• Goal of the exercise: All of the entries need to be copied character for character.

-=-=-=-=-

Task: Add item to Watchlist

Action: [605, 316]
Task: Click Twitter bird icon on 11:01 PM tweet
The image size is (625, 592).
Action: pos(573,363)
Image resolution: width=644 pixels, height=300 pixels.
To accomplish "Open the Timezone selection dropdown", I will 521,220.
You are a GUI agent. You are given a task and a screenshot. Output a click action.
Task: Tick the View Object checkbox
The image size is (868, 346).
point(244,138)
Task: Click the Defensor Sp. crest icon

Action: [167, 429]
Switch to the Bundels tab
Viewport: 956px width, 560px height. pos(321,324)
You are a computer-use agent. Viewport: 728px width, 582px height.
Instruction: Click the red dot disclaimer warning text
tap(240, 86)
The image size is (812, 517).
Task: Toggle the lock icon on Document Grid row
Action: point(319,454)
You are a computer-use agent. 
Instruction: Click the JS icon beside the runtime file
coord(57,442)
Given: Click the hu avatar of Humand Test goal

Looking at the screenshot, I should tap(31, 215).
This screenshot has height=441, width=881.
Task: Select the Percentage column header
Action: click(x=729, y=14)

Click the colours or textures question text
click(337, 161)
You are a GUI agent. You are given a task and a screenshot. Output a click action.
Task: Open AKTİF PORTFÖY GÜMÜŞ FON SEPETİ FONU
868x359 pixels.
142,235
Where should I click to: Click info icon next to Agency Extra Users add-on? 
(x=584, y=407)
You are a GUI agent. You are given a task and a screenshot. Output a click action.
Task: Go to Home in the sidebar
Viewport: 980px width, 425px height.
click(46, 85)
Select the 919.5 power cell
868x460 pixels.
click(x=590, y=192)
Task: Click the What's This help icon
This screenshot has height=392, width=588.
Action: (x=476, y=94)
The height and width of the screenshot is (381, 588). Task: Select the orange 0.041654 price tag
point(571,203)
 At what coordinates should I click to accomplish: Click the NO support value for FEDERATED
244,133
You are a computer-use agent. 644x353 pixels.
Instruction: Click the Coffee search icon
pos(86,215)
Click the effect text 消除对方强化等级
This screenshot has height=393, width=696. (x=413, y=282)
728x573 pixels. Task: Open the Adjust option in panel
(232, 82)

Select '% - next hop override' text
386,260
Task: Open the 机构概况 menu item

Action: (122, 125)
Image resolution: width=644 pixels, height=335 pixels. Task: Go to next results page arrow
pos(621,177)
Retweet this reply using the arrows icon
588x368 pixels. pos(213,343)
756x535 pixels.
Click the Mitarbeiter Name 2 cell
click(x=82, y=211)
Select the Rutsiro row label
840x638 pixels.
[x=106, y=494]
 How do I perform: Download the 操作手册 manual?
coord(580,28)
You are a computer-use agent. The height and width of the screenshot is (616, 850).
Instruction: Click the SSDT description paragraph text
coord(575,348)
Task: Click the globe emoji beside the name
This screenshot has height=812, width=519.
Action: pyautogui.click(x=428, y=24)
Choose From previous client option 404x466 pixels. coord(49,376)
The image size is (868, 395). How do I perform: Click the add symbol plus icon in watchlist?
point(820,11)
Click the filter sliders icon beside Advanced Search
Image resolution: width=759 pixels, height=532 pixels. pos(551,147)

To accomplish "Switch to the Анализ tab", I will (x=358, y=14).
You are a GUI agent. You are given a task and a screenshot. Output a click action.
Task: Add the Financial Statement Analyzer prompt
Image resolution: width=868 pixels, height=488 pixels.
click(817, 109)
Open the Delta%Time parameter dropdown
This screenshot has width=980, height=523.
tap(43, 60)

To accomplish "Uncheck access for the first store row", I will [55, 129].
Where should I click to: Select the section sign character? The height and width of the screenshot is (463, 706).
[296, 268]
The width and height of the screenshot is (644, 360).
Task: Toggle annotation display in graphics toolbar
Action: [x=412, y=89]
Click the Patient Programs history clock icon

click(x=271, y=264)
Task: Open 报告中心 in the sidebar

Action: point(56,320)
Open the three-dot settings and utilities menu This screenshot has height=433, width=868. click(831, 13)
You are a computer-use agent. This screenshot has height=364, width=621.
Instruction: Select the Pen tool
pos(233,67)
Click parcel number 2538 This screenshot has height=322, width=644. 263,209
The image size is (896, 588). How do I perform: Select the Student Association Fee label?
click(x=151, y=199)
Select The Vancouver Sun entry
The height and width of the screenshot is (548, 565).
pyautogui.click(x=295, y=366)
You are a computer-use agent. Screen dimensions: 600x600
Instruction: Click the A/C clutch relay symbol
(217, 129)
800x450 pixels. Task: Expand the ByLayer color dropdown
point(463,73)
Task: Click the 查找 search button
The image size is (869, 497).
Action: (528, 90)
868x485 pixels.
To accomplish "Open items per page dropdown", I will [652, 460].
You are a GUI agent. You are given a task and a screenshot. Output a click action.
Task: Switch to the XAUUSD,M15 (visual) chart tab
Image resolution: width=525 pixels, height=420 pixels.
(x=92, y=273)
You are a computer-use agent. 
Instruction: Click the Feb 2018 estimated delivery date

-=-=-=-=-

• Written response:
Task: Add item to Watchlist

Action: [605, 316]
Task: Click Twitter bird icon on 11:01 PM tweet
The image size is (625, 592).
Action: pos(573,363)
Image resolution: width=644 pixels, height=300 pixels.
To accomplish "Open the Timezone selection dropdown", I will 521,220.
You are a GUI agent. You are given a task and a screenshot. Output a click action.
Task: Tick the View Object checkbox
The image size is (868, 346).
point(244,138)
Task: Click the Defensor Sp. crest icon

Action: [167, 429]
Switch to the Bundels tab
Viewport: 956px width, 560px height. pos(321,324)
You are a computer-use agent. Viewport: 728px width, 582px height.
Instruction: Click the red dot disclaimer warning text
tap(240, 86)
The image size is (812, 517).
Task: Toggle the lock icon on Document Grid row
Action: point(319,454)
You are a computer-use agent. 
Instruction: Click the JS icon beside the runtime file
coord(57,442)
Given: Click the hu avatar of Humand Test goal

Looking at the screenshot, I should tap(31, 215).
This screenshot has height=441, width=881.
Task: Select the Percentage column header
Action: click(x=729, y=14)

Click the colours or textures question text
click(337, 161)
You are a GUI agent. You are given a task and a screenshot. Output a click action.
Task: Open AKTİF PORTFÖY GÜMÜŞ FON SEPETİ FONU
868x359 pixels.
142,235
Where should I click to: Click info icon next to Agency Extra Users add-on? 
(x=584, y=407)
You are a GUI agent. You are given a task and a screenshot. Output a click action.
Task: Go to Home in the sidebar
Viewport: 980px width, 425px height.
click(46, 85)
Select the 919.5 power cell
868x460 pixels.
click(x=590, y=192)
Task: Click the What's This help icon
This screenshot has height=392, width=588.
Action: (x=476, y=94)
The height and width of the screenshot is (381, 588). Task: Select the orange 0.041654 price tag
point(571,203)
 At what coordinates should I click to accomplish: Click the NO support value for FEDERATED
244,133
You are a computer-use agent. 644x353 pixels.
Instruction: Click the Coffee search icon
pos(86,215)
Click the effect text 消除对方强化等级
This screenshot has height=393, width=696. (x=413, y=282)
728x573 pixels. Task: Open the Adjust option in panel
(232, 82)

Select '% - next hop override' text
386,260
Task: Open the 机构概况 menu item

Action: (122, 125)
Image resolution: width=644 pixels, height=335 pixels. Task: Go to next results page arrow
pos(621,177)
Retweet this reply using the arrows icon
588x368 pixels. pos(213,343)
756x535 pixels.
Click the Mitarbeiter Name 2 cell
click(x=82, y=211)
Select the Rutsiro row label
840x638 pixels.
[x=106, y=494]
 How do I perform: Download the 操作手册 manual?
coord(580,28)
You are a computer-use agent. The height and width of the screenshot is (616, 850).
Instruction: Click the SSDT description paragraph text
coord(575,348)
Task: Click the globe emoji beside the name
This screenshot has height=812, width=519.
Action: pyautogui.click(x=428, y=24)
Choose From previous client option 404x466 pixels. coord(49,376)
The image size is (868, 395). How do I perform: Click the add symbol plus icon in watchlist?
point(820,11)
Click the filter sliders icon beside Advanced Search
Image resolution: width=759 pixels, height=532 pixels. pos(551,147)

To accomplish "Switch to the Анализ tab", I will (x=358, y=14).
You are a GUI agent. You are given a task and a screenshot. Output a click action.
Task: Add the Financial Statement Analyzer prompt
Image resolution: width=868 pixels, height=488 pixels.
click(817, 109)
Open the Delta%Time parameter dropdown
This screenshot has width=980, height=523.
tap(43, 60)

To accomplish "Uncheck access for the first store row", I will [55, 129].
Where should I click to: Select the section sign character? The height and width of the screenshot is (463, 706).
[296, 268]
The width and height of the screenshot is (644, 360).
Task: Toggle annotation display in graphics toolbar
Action: [x=412, y=89]
Click the Patient Programs history clock icon

click(x=271, y=264)
Task: Open 报告中心 in the sidebar

Action: point(56,320)
Open the three-dot settings and utilities menu This screenshot has height=433, width=868. click(831, 13)
You are a computer-use agent. This screenshot has height=364, width=621.
Instruction: Select the Pen tool
pos(233,67)
Click parcel number 2538 This screenshot has height=322, width=644. 263,209
The image size is (896, 588). How do I perform: Select the Student Association Fee label?
click(x=151, y=199)
Select The Vancouver Sun entry
The height and width of the screenshot is (548, 565).
pyautogui.click(x=295, y=366)
You are a computer-use agent. Screen dimensions: 600x600
Instruction: Click the A/C clutch relay symbol
(217, 129)
800x450 pixels. Task: Expand the ByLayer color dropdown
point(463,73)
Task: Click the 查找 search button
The image size is (869, 497).
Action: (528, 90)
868x485 pixels.
To accomplish "Open items per page dropdown", I will [652, 460].
You are a GUI agent. You are given a task and a screenshot. Output a click action.
Task: Switch to the XAUUSD,M15 (visual) chart tab
Image resolution: width=525 pixels, height=420 pixels.
(x=92, y=273)
You are a computer-use agent. 
Instruction: Click the Feb 2018 estimated delivery date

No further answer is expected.